## Stream: new members

### Topic: Tidying up some messy currying and option handling

#### Sam (Aug 05 2022 at 18:00):

I have the following messy function definition. I think I'm missing some syntax tricks to make this pretty. How can I improve this?

This finds the first/longest tail of l1 that is also a prefix of l2.

def overlap {α : Type u} (l₁ l₂ : list α) [decidable_pred (λ (a : list α), a.is_prefix l₂)] : list α :=
(l₁.tails.find (λ (a : list α), a.is_prefix l₂)).get_or_else []
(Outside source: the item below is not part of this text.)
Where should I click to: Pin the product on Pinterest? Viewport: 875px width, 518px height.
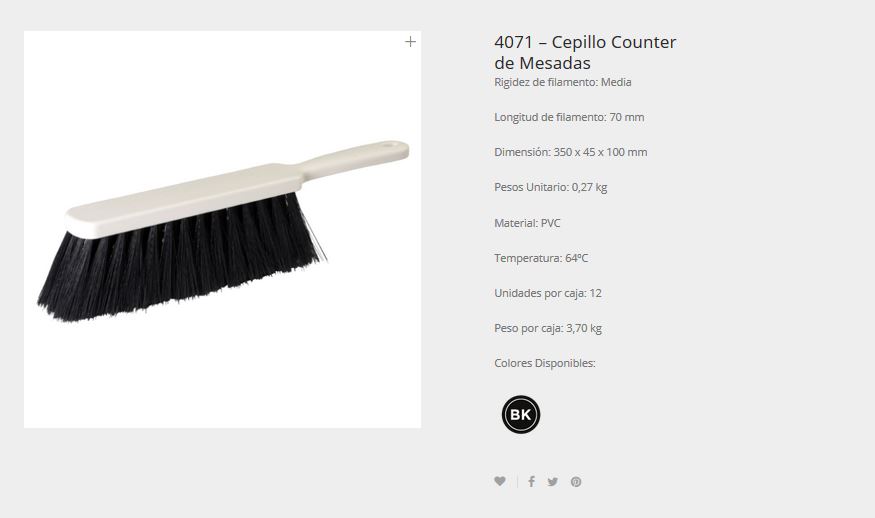[576, 482]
The lambda thing feels wrong. I'm using it to curry is_prefix with reversed argument order. Is there a neater way of doing that? I especially dislike having it repeated in the decidable_pred! Can that be fixed? Is there a way to avoid the currying altogether?

I'm not sure whether I'm handling the option value in the best way. list.find returns an option, but in this case I can actually guarantee/prove that it will always be some, because the last tail of any list is [], which is a prefix of all lists. I use get_or_else [] to get this behaviour, but is it better to use some other proved unwrapping or find variant?
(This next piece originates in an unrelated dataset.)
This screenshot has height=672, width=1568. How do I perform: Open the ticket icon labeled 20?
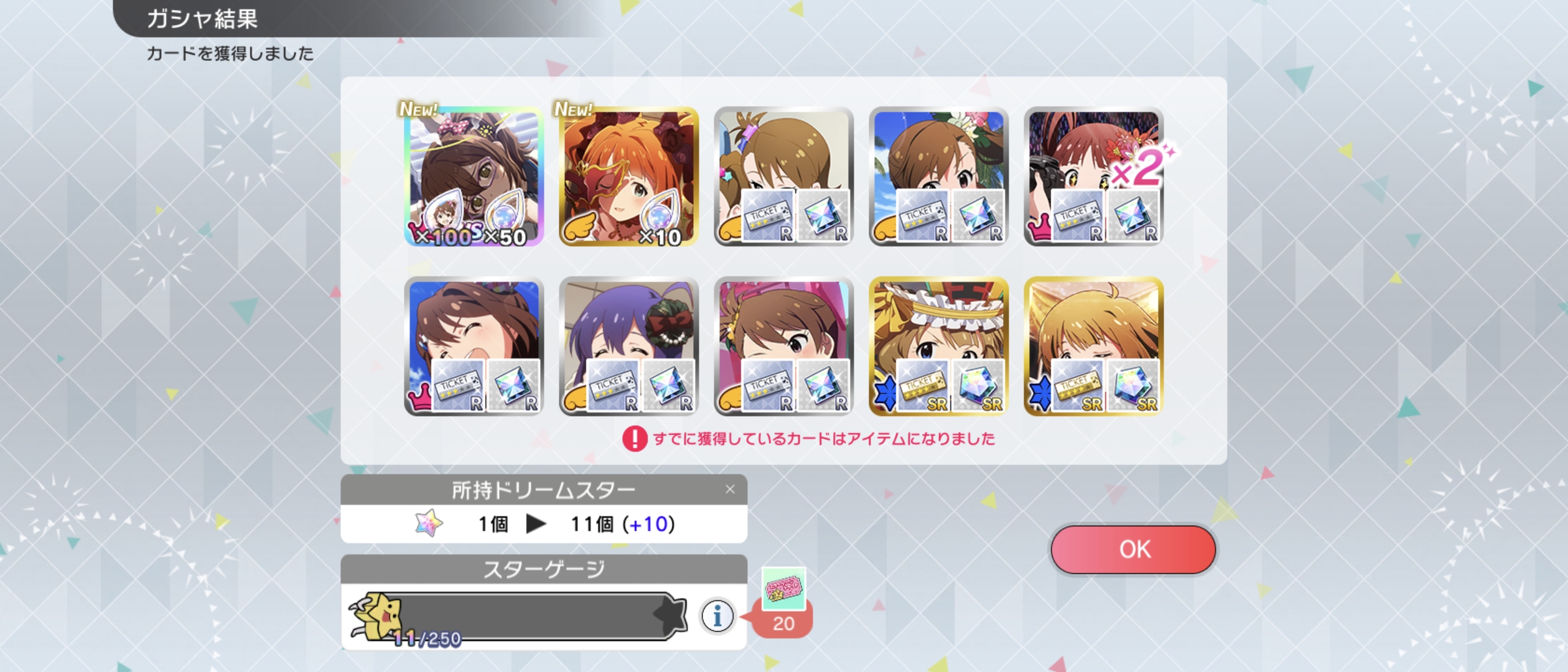tap(783, 589)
#### Yakov Pechersky (Aug 05 2022 at 18:01):

You can likely just have the stronger assumption [decidable_eq α], unless you have a pretty complex type your lists operate over

#### Yakov Pechersky (Aug 05 2022 at 18:02):

I think using get_or_else [] makes total sense -- you're providing a junk value for a state you know is inaccessible.

#### Sam (Aug 05 2022 at 18:03):

Oh! Yes decidable_eq works nicely. I'm actually only planning on using this for nats, so that's perfect. Thanks!

#### Sam (Aug 05 2022 at 18:05):

My concern with get_or_else [] is that maybe it will complicate proving properties of this function? But I haven't actually started working on that yet, so maybe it's fine.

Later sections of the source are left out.